Winter wonderlands draw large crowds, which means that at peak times they can be extremely loud and busy. Heavy drinking by guests often leads to crowd control problems and violence. Many have also been criticised for being overly commercialised, with high prices and a heavy emphasis on sales, although visitors tend to spend less than they intended to at wonderlands. Heavy stalls and rides as well as footfall from numerous guests damage the ground, especially in typical wet wintry conditions, and it can take months for public parks to recover from the impact of hosting a winter wonderland.

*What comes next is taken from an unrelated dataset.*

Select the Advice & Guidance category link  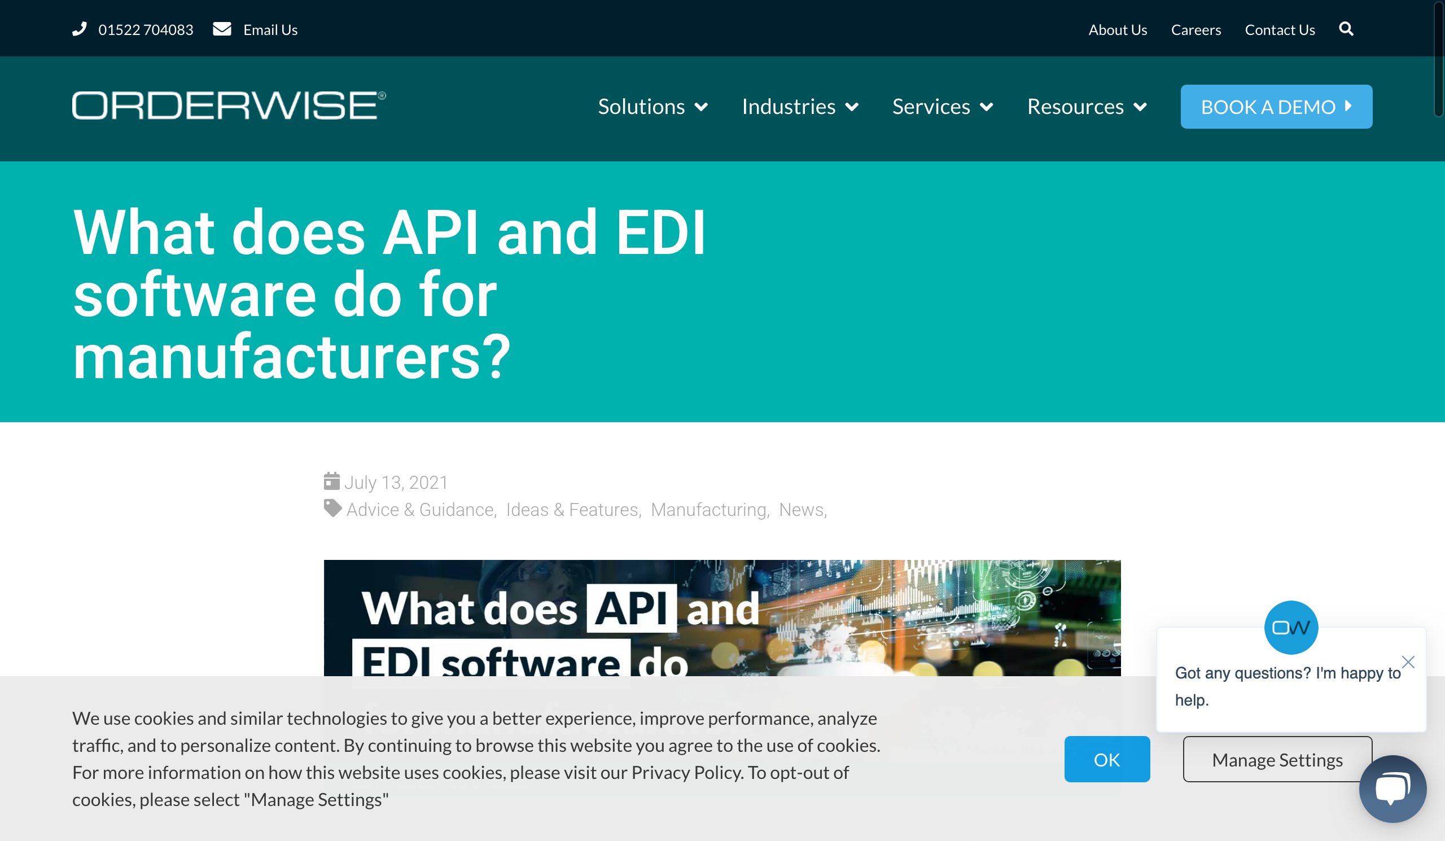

Most have a narrow emphasis on Christmas traditions from central and northern Europe – especially Germany (particularly Bavaria) and the Nordics (particularly Lapland) – which has been noted as being both inauthentic to traditional British Christmas traditions (especially as the UK lacks the regular snow experienced in these areas) and for ignoring the modern diversity of Christmas traditions practised by immigrant communities in major cities such as London.

Following the spread of city-run winter wonderlands came a large number of privately organised events attempting to copy the formula. These events have become notorious for high prices, poor quality and animal welfare violations, and news reports on the most disastrous examples have become a tradition during the Christmas silly season. An early example was the 2008 Lapland New Forest in Hampshire, which charged a £25 entrance fee, with extra fees for the grotto and the market, and became the subject of considerable negative coverage due to its few attractions and long queues, rude staff members, and reindeer and huskies kept in poor conditions. Since then, numerous other attractions have been dubbed "winter blunderlands", including Lapland West Midlands in 2008, Milton Keynes Winter Wonderland in 2013, Yorkshire's Magical Winterland and Laurence Llewelyn Bowen's Magical Journey in 2014, Bakewell Winter Wonderland in 2016 and Enchanted at Balgone Estate in 2022.